- Views 365
It takes an army of immune cells to defend the body against infection. But sometimes the body’s immune system mistakenly attacks its own cells and chronic inflammatory conditions develop. In multiple sclerosis – also known as “MS” – a horde of immune cells infiltrate the brain and spinal cord, forming lesions which strip nerve cells of their insultation, a protective fatty material called myelin. Nerve cells become damaged, scarred and exposed, and this interferes with messages between the brain and other parts of the body.
Advanced imaging techniques have revolutionized the diagnosis of multiple sclerosis by capturing lesions as they develop in the brain and spinal cord. Researchers have also focused their efforts on understanding how immune cells activated in the blood stream invade the central nervous system. To better understand how a mistaken immune response leads to nerve damage in multiple sclerosis, a forensic examination of which immune cells accumulate in brain tissue to form lesions is needed. Standard techniques for analyzing whole tissue samples are however limited by design, capable of detecting only a few cell markers in one section of tissue.

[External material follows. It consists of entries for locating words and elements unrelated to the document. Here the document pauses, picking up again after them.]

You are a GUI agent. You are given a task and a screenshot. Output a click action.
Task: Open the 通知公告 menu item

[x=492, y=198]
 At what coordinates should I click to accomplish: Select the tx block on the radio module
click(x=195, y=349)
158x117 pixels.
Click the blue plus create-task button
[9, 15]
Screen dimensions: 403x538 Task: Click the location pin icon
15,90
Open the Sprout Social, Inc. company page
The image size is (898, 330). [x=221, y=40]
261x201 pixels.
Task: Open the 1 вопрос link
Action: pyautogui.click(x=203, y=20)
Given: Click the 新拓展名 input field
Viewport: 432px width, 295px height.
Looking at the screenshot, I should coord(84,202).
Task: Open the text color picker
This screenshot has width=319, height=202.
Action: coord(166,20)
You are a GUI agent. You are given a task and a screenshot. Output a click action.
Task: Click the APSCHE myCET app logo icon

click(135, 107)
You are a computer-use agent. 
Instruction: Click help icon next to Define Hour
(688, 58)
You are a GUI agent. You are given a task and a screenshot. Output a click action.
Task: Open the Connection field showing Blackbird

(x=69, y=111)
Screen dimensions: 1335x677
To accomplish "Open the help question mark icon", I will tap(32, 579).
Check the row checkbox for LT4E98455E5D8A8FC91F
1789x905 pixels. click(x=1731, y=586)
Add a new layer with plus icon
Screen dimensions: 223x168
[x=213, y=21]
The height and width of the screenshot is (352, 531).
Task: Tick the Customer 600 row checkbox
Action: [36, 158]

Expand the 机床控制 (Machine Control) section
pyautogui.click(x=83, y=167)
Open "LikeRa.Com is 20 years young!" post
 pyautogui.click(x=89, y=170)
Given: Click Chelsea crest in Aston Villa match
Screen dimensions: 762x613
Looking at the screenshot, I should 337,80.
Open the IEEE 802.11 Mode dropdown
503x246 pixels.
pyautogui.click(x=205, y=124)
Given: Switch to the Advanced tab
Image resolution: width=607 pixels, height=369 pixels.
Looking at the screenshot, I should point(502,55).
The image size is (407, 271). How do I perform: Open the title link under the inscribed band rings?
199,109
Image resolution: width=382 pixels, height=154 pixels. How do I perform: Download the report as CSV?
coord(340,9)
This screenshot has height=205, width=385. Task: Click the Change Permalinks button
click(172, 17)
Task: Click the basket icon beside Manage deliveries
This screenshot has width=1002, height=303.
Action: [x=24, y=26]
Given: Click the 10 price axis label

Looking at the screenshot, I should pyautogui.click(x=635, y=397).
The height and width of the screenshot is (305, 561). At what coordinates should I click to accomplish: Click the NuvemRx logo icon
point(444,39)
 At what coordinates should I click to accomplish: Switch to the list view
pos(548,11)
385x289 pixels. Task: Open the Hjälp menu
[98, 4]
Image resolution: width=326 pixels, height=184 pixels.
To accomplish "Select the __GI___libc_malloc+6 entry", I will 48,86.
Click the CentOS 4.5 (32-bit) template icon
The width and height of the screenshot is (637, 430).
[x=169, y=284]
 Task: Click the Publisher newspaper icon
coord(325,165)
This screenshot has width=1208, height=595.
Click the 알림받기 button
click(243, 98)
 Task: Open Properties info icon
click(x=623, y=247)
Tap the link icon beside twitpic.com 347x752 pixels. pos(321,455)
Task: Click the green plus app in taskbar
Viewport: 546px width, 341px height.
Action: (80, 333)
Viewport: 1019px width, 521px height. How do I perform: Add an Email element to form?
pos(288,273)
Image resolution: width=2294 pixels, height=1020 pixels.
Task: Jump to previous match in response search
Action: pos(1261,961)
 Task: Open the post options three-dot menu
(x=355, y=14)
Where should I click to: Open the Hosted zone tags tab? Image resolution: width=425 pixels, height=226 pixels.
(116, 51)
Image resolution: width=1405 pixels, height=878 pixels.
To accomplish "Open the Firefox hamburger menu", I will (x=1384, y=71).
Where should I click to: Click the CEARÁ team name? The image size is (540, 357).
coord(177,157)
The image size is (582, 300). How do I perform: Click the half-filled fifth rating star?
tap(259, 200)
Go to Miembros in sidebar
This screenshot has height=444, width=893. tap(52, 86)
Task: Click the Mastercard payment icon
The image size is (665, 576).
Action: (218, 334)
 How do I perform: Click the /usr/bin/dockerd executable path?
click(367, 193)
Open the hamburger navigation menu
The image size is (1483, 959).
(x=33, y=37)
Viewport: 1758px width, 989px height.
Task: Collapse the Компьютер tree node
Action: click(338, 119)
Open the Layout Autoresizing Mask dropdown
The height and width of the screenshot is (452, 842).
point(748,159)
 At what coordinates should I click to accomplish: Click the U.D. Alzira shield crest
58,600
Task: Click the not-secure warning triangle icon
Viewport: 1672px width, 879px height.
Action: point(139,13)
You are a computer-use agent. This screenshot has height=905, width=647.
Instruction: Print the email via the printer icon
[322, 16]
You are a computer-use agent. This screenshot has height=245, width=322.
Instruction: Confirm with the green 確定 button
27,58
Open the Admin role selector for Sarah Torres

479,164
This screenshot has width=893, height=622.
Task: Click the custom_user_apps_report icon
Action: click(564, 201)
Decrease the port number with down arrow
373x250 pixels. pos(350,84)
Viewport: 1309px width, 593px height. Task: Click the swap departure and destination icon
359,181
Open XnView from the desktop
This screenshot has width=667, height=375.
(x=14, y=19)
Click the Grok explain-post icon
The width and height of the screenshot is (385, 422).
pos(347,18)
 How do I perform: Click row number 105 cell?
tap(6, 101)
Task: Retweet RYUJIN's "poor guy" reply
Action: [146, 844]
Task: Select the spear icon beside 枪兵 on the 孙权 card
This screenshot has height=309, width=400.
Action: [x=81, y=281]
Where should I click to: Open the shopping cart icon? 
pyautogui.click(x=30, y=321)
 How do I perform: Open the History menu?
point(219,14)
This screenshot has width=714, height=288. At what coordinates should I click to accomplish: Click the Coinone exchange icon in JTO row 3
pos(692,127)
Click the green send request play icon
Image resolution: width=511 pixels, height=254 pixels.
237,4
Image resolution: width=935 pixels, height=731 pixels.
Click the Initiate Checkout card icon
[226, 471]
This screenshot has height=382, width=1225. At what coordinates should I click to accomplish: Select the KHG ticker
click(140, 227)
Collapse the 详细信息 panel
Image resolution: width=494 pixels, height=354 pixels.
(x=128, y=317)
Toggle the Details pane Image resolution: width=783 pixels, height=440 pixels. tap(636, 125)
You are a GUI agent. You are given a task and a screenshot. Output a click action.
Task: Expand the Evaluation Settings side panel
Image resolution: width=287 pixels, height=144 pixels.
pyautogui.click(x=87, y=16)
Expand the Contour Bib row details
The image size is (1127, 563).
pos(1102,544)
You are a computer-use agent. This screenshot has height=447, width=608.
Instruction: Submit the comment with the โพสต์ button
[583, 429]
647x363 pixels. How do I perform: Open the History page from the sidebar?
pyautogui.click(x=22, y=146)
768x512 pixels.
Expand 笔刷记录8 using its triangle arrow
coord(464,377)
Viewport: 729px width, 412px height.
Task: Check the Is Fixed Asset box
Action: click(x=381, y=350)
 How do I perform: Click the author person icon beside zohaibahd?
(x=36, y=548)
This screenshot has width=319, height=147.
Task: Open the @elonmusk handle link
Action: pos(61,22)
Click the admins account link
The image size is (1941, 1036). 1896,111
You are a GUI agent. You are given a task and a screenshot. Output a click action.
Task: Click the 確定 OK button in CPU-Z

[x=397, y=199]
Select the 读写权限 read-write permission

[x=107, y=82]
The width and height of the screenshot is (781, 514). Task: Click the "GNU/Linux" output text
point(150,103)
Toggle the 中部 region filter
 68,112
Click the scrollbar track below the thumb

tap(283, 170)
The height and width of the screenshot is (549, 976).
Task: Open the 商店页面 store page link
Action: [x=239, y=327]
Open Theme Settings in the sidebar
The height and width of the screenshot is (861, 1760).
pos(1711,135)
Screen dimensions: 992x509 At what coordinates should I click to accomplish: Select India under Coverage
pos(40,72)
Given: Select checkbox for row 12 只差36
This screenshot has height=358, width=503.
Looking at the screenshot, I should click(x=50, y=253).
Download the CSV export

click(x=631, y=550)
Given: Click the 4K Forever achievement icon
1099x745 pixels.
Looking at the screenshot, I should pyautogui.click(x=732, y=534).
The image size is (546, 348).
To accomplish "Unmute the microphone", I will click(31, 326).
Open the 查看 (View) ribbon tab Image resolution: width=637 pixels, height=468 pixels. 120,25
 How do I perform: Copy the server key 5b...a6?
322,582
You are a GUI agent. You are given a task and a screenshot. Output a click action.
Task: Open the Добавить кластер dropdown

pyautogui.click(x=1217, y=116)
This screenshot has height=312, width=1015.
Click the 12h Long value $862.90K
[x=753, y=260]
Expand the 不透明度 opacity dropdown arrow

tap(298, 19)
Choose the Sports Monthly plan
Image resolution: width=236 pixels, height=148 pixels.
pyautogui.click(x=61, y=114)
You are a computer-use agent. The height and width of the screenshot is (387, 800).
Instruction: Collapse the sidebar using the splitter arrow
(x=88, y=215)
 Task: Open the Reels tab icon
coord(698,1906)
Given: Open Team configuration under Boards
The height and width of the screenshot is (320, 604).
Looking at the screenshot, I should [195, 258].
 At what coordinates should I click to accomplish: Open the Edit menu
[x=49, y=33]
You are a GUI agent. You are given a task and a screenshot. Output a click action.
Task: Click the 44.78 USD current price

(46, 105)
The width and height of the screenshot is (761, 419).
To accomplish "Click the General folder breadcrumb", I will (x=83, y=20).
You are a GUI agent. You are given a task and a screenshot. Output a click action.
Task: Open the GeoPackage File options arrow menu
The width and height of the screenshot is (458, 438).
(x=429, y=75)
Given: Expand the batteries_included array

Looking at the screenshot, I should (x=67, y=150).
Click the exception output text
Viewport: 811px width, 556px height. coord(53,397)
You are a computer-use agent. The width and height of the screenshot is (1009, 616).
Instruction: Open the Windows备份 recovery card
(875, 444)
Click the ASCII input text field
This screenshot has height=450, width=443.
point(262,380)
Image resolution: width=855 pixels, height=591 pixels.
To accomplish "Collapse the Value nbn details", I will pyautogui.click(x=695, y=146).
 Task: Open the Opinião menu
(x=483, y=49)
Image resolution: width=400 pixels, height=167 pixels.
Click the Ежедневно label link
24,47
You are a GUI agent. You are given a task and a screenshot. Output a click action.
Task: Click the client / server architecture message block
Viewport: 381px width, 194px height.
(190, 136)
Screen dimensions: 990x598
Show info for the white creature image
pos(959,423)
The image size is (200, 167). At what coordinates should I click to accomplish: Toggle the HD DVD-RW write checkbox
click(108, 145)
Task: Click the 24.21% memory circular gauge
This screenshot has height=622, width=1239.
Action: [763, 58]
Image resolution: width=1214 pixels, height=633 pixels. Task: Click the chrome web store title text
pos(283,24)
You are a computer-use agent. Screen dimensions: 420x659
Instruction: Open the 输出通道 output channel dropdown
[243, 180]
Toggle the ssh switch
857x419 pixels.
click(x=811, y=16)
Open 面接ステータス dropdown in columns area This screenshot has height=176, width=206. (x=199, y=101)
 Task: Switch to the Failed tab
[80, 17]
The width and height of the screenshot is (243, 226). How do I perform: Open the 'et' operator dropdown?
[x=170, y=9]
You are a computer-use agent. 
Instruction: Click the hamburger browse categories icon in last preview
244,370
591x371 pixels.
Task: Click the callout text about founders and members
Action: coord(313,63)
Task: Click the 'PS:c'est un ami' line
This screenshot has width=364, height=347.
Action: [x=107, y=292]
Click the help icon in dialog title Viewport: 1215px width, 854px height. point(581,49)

Ramaglia et al. have now validated a new imaging technique for looking at an array of cell types in brain tissue in a single sample. The technique – called imaging mass cytometry (or IMC for short) – was used to look at post-mortem brain tissue from a multiple sclerosis patient with an acute form of the illness. The tissue examined had multiple sclerosis lesions present. Different types of immune cells were simultaneously identified and characterized using a panel of antibodies which recognize the signature proteins each immune cell makes when active. The state of the underlying myelin content of the tissue was also characterized.
The imaging approach could distinguish between the immune cells of the brain (known as resident microglia) and a type of white blood cell summoned as part of the immune response (infiltrating macrophages). The analysis showed that, in the particular patient examined, microglia are abundant in active lesions in multiple sclerosis; also, different subsets of white blood cells were detected. Measuring how far different immune cells had migrated from nearby blood vessels added insights as to how immune cells move through the brain and which cells may have arrived first.
Altogether, Ramaglia et al. have shown that IMC can be used as a discovery tool to gain a deeper understanding of multiple sclerosis lesions and immune cells active in the inflamed brain. Further work will apply this now validated imaging approach to large cohorts of multiple sclerosis patients.